Time to Take Back the Stolen Goods.
All of the wealth the capitalist owners and their CEOs and financiers have accumulated – the trillions of dollars that they trade on Wall Street every day, month, year, actually belongs to those whose work originally produced that value. We must take it back and put it to work for the good of the whole social community. Call it social property.
We can take the factories back and organize worker’s cooperatives to run them, with the money from sales going to the workers themselves and a portion to the community.
We can take the billions, if not trillions, the financiers have accumulated from stealing from workers’ pension funds to use to fund alternative energy development, restoration of our schools and infra-structure, re-housing of those who lost their homes in foreclosures, increasing school and university budgets so more and better trained teachers can be hired.
The possibilities for human betterment are limited only by our imaginations. These beneficial uses of the accumulated, stolen labor of our forefathers and foremothers can be put to the use and control by our communities for the benefit of all.
Accumulated Capital Must Become Social Property for Benefit of All.
If the criminal expropriation of our labor through capitalist production were abolished and workers and community members put in control of their labor and their lives, we would be free to develop all the potential talents and creativity of every individual. We could relate to each other as human beings rather than as competitors. If sharing the benefits were the watchword instead of profits for a tiny minority, what wonders humanity could create!
It is time to leave this capitalist pre-history of the human species behind, and organize a new economic and social system which will give the widest possible freedom for the full creative development of each individual.
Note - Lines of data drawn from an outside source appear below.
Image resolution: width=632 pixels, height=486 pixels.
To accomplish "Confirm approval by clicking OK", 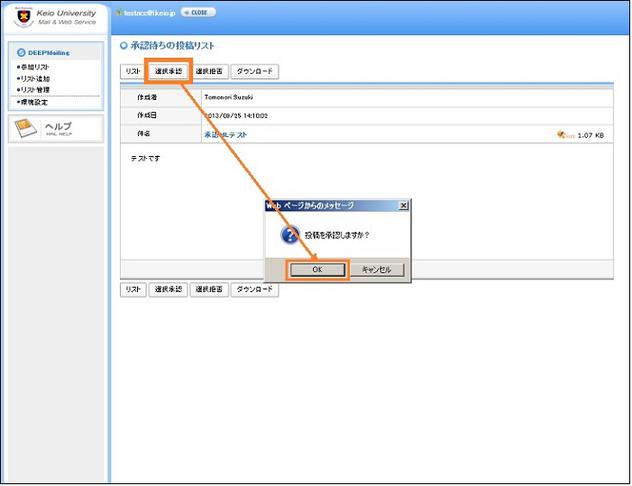I will point(317,270).
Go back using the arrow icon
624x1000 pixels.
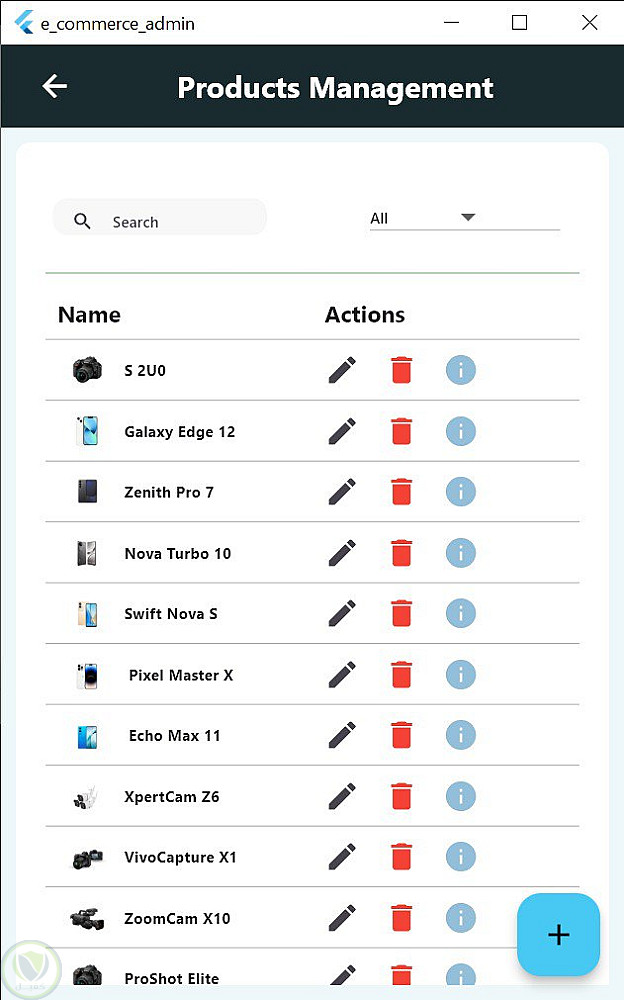(55, 87)
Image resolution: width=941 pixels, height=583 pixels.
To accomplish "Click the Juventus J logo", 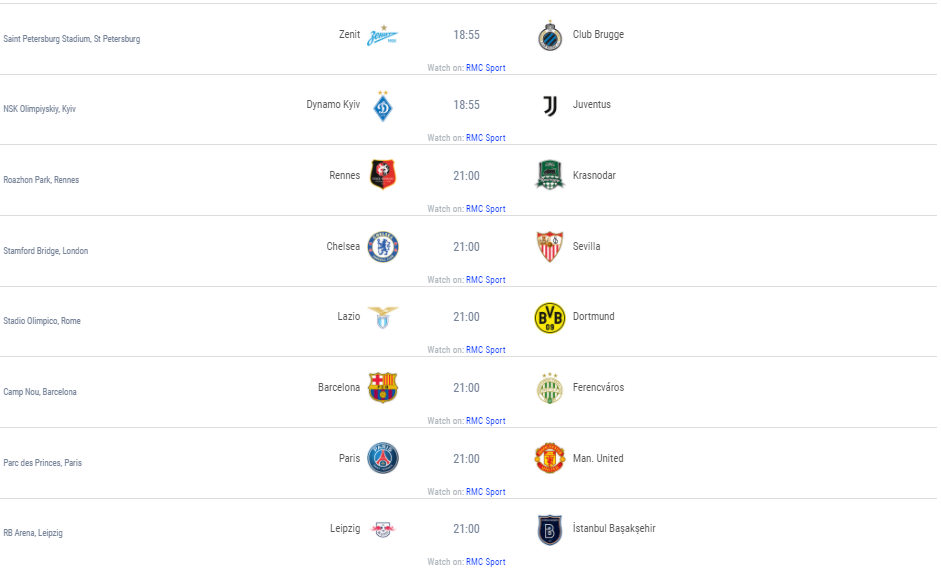I will pos(550,106).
The human community was the unit which provided for our initial survival as a species. This capitalist economic system is not providing for our survival but is killing us as a species. The wealth and the means exist. It is time for our human communities to restore our humanity and save our planet by taking back all the wealth that has been stolen from the majority of us, eradicate the capitalist economic system, and produce for the benefit of all, not just for a tiny fraction of our population.